Si es así, es evidente que resulta no solo injusto, sino especialmente escandaloso, que se relacione a un conjunto numeroso de individuos con el actor de un delito por el hecho de tener su misma nacionalidad. No existe la alternativa de vincular un delito concreto, un hecho singular y esencialmente individual con las conductas o la mentalidad de otras personas que solo comparten con él una partida de nacimiento, un pasaporte o una cédula de identidad.

En consecuencia, no hay sociedades distinguidas por la orientación de sus miembros hacia el delito. No se es homicida o violador o pederasta por haber nacido en China o en Rusia o en Paraguay o en Israel, por ejemplo. La explicación de un asesinato o de un abuso sexual no puede encontrar fundamento en el examen de los papeles que refieran al país o a la población del protagonista de la fechoría, a menos que se quiera caer no solo en injusticias flagrantes, sino también en demostraciones de monstruosa y delirante estupidez.

Hace poco un ciudadano venezolano mató a su novia en Ibarra, población del Ecuador. La víctima estaba embarazada, pormenor que aumentaba las proporciones del suceso ante la pasión de los vengadores. Pero ¿cómo calificar la reacción colectiva que originó? Como un fenómeno deleznable que, por desdicha, no confinó su horror a tales límites. De inmediato las turbas atacaron con saña a colectividades de ciudadanos venezolanos que viajaron a esa latitud como exiliados muertos de hambre y sedientos de justicia, buscando el cobijo que les negaba la dictadura de su país. Sus precarias pertenencias fueron pasto de las llamas, sus frágiles viviendas fueron derrumbadas y ellos tuvieron que salir en estampida para salvar sus vidas.

El caso se torna más horripilante si consideramos que el gobierno del Ecuador, en lugar de levantar la voz ante un ignominioso suceso que solamente debe generar repulsa, en lugar de castigar a los protagonistas de unas pobladas movidas por la barbarie, ha decidido aumentar los requisitos de seguridad para los venezolanos que pretenden asilarse en su país, ha anunciado que apretará las tuercas ante la probable llegada de otros sujetos que pueden repetir –¿debido a que son venezolanos?– un crimen tan reprobable como el cometido en Ibarra. La irresponsabilidad de los encargados de manejar la situación clama al cielo, pero también su divorcio de situaciones de solidaridad y humanidad que los obligan a actuar apegados a la justicia y al respeto de los derechos humanos.

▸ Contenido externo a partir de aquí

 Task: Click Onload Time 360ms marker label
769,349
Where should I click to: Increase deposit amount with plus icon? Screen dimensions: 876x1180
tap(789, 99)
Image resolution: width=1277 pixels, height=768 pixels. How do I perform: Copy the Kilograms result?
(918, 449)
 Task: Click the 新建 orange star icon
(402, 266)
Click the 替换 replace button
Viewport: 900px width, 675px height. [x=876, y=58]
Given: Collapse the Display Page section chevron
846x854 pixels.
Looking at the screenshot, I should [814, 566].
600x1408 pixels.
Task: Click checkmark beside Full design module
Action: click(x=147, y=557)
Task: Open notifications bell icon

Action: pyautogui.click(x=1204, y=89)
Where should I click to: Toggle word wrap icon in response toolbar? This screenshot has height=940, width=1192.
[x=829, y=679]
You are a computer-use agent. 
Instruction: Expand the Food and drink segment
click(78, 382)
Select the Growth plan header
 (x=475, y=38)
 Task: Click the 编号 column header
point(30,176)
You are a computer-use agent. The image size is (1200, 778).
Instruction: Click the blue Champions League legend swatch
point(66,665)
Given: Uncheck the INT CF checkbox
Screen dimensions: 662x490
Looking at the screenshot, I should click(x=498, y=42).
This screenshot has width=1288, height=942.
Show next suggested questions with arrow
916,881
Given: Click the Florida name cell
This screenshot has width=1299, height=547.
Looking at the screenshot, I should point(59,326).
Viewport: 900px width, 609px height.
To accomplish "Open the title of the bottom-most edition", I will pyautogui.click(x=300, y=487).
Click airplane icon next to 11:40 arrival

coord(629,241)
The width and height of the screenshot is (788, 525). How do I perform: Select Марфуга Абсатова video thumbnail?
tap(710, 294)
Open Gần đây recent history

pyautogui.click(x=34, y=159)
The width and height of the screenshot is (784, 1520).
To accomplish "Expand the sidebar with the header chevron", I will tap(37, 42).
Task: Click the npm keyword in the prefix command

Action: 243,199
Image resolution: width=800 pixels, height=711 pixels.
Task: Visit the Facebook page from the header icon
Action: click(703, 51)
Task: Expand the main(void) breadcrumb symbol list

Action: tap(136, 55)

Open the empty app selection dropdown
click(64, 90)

Sabemos que la presencia de extraños causa problemas entre los elementos autóctonos. No es insólito que los propios miren con desconfianza a los ajenos. Ha sido así desde el principio de los tiempos, hasta el extremo de generar xenofobias a través de las épocas en infinitas comarcas. El mal de la xenofobia puede, por desdicha, provocar reacciones tan dolorosas y deplorables como la sucedida en Ibarra ante un crimen cometido por un venezolano. Pero esto lo debe saber de sobra el gobierno democrático del Ecuador, ¿no es cierto?